Data sets that LOAD uses

The LOAD utility requires certain data sets depending on the options that you specify. Include statements in your JCL for each data set that is needed. Alternatively, for some of these data sets, you can use the TEMPLATE utility to dynamically allocate them.

Table 1. Data sets that LOAD uses
Data set Default DD name LOAD option to specify a different DD name or template name Description Required?
In-stream data set SYSIN None An input data stream that contains the utility control statement. Yes
Output data set SYSPRINT None An output data set for utility messages. Yes
Input data set SYSREC INDDN An input data set that contains the data that is to be loaded.

You can specify more than one input data set with the INDDN option.

Yes

The only LOAD situation where this data set is not required is if you choose to use a cursor instead. In this case, specify the INCURSOR option.

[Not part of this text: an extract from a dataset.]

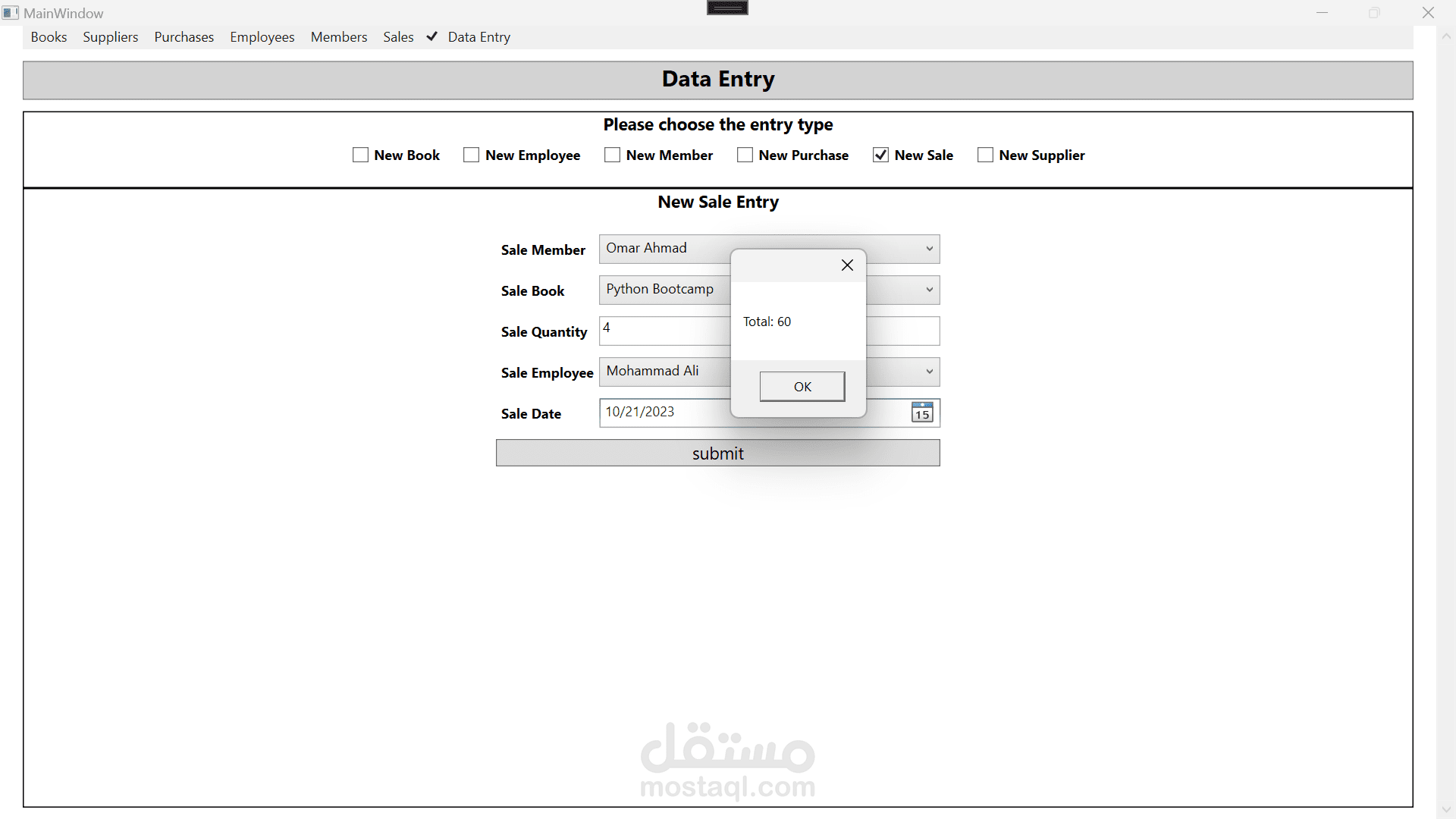Expand the Sale Member dropdown arrow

Error data set SYSERR ERRDDN A work data set for error processing. Yes
Discard data set4 SYSDISC DISCARDDN A work data set that contains copies of records that are not loaded.

If the input data set is on tape, and you use a template for the discard data set, include the SPACE parameter in the TEMPLATE utility control statement.

If you omit the DD statement for this data set, LOAD creates the data set with the same record format, record length, and block size as the input data set.

Yes
Sort message data set UTPRINT None An output data set that contains messages from the sort program. These messages are usually routed to SYSOUT or DUMMY. Yes
Copy data sets SYSCOPY COPYDDN and RECOVERYDDN One to four output data sets that contain image copy data sets. Required for inline copies.
FlashCopy® image copies None FCCOPYDDN A VSAM data set for the output FlashCopy image copy of each partition or piece. Required for inline FlashCopy image copies (FLASHCOPY YES or FLASHCOPY CONSISTENT is specified).
Sort message data set RNPRINnn None An output data set that contains messages from the sort program. These messages are usually routed to SYSOUT or DUMMY.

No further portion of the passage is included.